§ **The problem**: Quote, word for word, only the lines running from the line with "Click the Shipping & Handling label" through the end of the listing. Leave out the pictures.

BEGIN

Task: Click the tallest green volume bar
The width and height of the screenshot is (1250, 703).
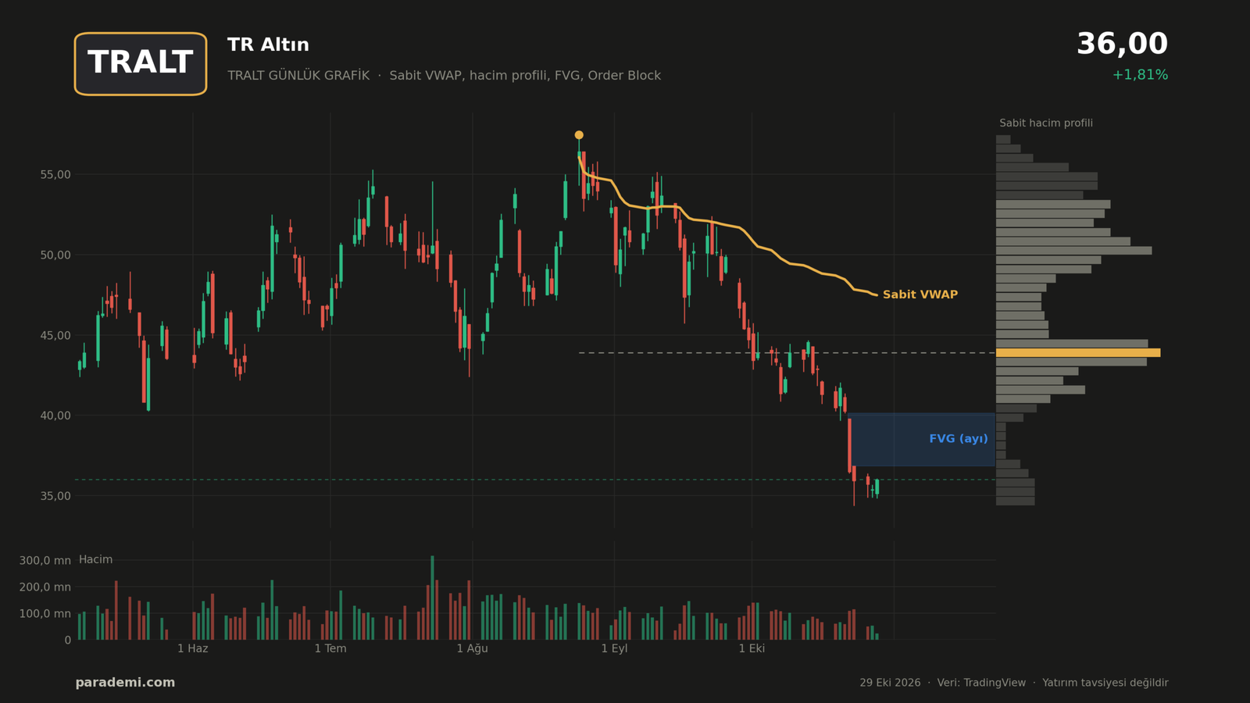Action: click(x=432, y=598)
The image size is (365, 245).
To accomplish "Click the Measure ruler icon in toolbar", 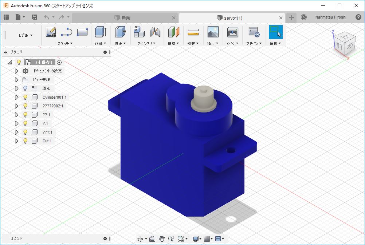I will tap(193, 32).
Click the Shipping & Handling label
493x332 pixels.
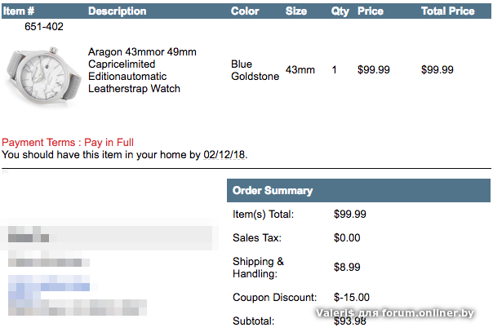pos(259,268)

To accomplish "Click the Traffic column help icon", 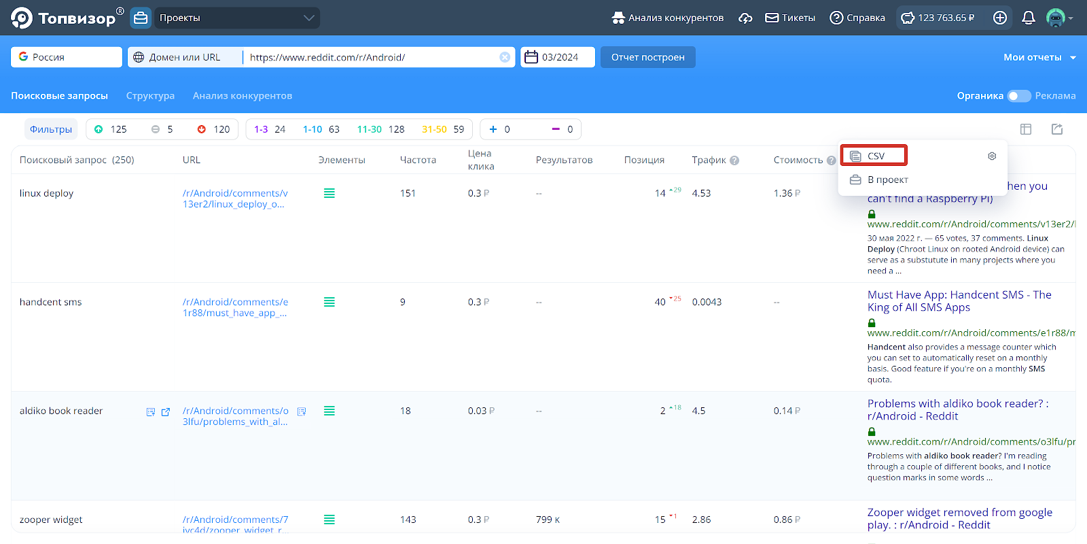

END

§ **Output**:
Click the Shipping & Handling label
493x332 pixels.
pos(259,268)

To accomplish "Click the Traffic column help icon", 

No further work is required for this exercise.